My wife loved the crunchy diced carrots in the pickled-vegetable dish, and said she'd like to return to Lan Sheng to have them again.
I was wowed by the cumin-flavored sauce in Lan Sheng Grilled Fish, but the whole red snapper was overcooked ($22.95).
I added the sauce to my brown rice, and ate it with a spoon. The hot green peppers on top of the fish had been seeded, but they still packed heat.
It's a good thing the server had placed a few paper napkins on the table to supplement the cloth ones, something that many other restaurants overlook.
The waiter had recommended the Braised Whole Fish with Szechuan Chili Miso Sauce, which is shown on the picture menu ($22.95). Next time.
We also ordered a vegetable, Sauteed String Beans and Bamboo Shoots without minced pork ($10.95).
Two dishes to go
Before we left, we ordered takeout, sending the three cooks sitting in the dining room back into the kitchen:
A house special of Steamed Prawns in Garlic Taste ($19.95), which we were told takes 15 minutes to prepare; and Chicken with Broccoli ($12.95) for a family member who doesn't eat spicy food.

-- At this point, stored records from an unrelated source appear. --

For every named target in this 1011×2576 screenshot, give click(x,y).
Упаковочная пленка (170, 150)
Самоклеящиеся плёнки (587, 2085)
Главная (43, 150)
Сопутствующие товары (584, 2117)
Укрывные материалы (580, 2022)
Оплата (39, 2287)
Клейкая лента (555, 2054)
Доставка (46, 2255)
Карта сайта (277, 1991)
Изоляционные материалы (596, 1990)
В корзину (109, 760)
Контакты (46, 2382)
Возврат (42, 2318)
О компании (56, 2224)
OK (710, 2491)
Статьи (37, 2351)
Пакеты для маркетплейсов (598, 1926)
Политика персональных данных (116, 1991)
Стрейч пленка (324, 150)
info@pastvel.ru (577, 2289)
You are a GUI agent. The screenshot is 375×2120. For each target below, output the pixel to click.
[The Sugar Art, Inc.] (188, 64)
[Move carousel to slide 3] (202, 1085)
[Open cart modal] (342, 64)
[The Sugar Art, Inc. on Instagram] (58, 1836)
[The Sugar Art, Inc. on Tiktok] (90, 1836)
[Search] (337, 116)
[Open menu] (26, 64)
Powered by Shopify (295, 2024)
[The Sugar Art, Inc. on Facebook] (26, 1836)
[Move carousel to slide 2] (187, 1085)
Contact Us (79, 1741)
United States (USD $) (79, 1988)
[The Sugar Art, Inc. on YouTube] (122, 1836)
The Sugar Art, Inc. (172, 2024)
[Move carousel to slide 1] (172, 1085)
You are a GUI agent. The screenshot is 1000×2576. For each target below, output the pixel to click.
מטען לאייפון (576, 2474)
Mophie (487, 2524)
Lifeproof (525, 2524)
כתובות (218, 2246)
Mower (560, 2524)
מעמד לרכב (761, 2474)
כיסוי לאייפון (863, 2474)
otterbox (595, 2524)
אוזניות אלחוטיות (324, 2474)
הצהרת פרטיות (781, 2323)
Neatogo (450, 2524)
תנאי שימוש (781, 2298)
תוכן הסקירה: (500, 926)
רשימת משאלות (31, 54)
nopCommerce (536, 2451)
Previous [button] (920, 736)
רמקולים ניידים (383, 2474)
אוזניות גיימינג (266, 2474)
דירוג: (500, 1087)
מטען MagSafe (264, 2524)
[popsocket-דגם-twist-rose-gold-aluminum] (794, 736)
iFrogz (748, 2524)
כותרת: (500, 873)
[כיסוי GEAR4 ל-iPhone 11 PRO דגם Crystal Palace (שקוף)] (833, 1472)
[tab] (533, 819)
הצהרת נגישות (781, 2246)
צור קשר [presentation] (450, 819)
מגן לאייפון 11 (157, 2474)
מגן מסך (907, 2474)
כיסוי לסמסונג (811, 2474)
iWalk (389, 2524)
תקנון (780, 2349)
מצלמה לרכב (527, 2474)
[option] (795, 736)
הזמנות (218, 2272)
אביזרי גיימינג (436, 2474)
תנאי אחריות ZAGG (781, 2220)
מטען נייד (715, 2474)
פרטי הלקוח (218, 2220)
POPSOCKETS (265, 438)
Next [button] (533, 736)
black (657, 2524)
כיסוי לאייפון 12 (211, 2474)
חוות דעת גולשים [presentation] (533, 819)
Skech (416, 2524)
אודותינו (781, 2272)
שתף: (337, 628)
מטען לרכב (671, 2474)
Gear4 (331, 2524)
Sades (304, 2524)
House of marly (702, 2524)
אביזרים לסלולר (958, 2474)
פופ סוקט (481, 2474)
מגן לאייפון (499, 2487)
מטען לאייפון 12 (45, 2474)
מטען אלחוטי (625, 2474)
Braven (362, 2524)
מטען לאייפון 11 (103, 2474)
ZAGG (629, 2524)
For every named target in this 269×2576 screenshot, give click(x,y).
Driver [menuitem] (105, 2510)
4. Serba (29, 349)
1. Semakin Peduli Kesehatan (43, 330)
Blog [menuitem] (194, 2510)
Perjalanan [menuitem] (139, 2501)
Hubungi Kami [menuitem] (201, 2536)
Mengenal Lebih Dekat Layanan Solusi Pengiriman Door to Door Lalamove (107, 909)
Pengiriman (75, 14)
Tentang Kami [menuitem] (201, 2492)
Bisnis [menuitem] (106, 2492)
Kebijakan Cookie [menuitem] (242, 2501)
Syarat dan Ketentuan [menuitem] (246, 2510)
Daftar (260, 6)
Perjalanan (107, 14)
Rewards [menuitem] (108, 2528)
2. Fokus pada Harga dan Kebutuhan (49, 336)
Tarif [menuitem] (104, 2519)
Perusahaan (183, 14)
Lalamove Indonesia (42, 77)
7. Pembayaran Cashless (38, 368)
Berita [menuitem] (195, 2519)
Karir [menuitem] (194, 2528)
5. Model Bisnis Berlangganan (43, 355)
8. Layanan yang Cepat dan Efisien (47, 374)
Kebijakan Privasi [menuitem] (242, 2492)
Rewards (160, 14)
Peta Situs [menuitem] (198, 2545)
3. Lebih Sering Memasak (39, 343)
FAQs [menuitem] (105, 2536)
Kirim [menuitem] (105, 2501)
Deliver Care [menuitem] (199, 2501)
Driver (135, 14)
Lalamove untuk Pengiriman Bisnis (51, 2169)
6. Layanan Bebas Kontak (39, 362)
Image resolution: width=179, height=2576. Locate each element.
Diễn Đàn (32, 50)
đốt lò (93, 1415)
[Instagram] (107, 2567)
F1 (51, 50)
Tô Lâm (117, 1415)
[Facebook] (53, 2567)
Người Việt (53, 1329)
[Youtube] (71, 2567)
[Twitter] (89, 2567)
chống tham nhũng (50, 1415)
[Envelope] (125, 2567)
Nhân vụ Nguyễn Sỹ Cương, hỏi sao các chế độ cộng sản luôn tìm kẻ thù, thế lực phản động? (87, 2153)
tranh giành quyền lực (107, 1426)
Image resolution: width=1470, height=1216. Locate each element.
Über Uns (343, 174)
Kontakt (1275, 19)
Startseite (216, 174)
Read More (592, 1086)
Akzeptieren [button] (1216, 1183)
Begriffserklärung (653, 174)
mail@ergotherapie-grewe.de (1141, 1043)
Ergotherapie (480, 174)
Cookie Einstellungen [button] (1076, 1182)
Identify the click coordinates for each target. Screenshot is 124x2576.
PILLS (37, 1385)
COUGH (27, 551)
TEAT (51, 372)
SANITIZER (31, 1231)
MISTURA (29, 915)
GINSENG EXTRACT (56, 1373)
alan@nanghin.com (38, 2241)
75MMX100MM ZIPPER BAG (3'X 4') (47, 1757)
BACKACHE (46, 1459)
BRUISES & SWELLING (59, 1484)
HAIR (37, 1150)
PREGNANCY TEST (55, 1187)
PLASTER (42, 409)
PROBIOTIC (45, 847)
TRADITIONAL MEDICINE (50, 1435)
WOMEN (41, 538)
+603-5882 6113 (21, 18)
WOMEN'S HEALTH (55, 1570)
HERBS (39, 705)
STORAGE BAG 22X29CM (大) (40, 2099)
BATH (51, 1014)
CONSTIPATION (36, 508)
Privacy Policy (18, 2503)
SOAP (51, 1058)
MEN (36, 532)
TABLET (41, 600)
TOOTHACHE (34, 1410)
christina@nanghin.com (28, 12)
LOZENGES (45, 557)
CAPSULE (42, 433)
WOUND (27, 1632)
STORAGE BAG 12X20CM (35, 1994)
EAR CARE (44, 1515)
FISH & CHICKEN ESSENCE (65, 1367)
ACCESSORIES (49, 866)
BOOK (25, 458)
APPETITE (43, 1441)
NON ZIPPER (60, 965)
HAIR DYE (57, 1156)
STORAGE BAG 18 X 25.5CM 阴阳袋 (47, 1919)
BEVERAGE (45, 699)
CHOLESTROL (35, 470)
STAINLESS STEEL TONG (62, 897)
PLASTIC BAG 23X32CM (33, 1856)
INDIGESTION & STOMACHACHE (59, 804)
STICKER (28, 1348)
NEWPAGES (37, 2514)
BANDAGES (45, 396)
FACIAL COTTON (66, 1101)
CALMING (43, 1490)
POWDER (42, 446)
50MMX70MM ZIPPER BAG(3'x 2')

As we left, a waitress was asleep, resting her head and arms on a table in the window.
Lan Sheng in Manhattan
This was my first visit to Lan Sheng in Wallington, but it turned out I once stopped at the original in Manhattan in June 2012, though I didn't eat there.
See: What a pisser!
|Sauteed String Beans and Bamboo Shoots.|
Lan Sheng has a full bar. The restaurant is a bright spot among auto-repair and service garages on Paterson Avenue.
|Chinese lessons are given on the back of the fortunes. How do you say, "Great food and service," in Chinese?|
Lan Sheng Szechuan Restaurant, 209 Paterson Ave., Wallington; 1-973-773-7100. Open 7 days for lunch and dinner, but closed between 3 p.m. and 5 p.m. weekdays.
Reservations taken. American Express credit cards are not accepted. Limited street parking only.